The wool from the sheep is for our personal use and we also sell our yarn in a local yarn store.  At first, we processed our wool by hand.  But then, in 2017, we opened Willow Creek Fiber Mill, where we custom process wool, alpaca, llama, mohair, and other exotic fibers into yarn for our customers.  So now all of our own sheep wool is processed in our mill instead of by hand.  Though I do still enjoy spinning when I have the time.

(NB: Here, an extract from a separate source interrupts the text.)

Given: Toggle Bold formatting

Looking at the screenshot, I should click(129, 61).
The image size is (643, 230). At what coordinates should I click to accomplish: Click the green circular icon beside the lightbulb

We jacket our sheep to keep the wool from being stained, bleached, felted, and to decrease the vegetable matter and waste getting caught up in it.  The jackets add value to the fleece that will be shorn off.

 

To read more about our sheep you can click on the menu on the sidebar entitled “More About Our: Sheep.”

 

 

 

 

Click here to read our series on hand processing wool.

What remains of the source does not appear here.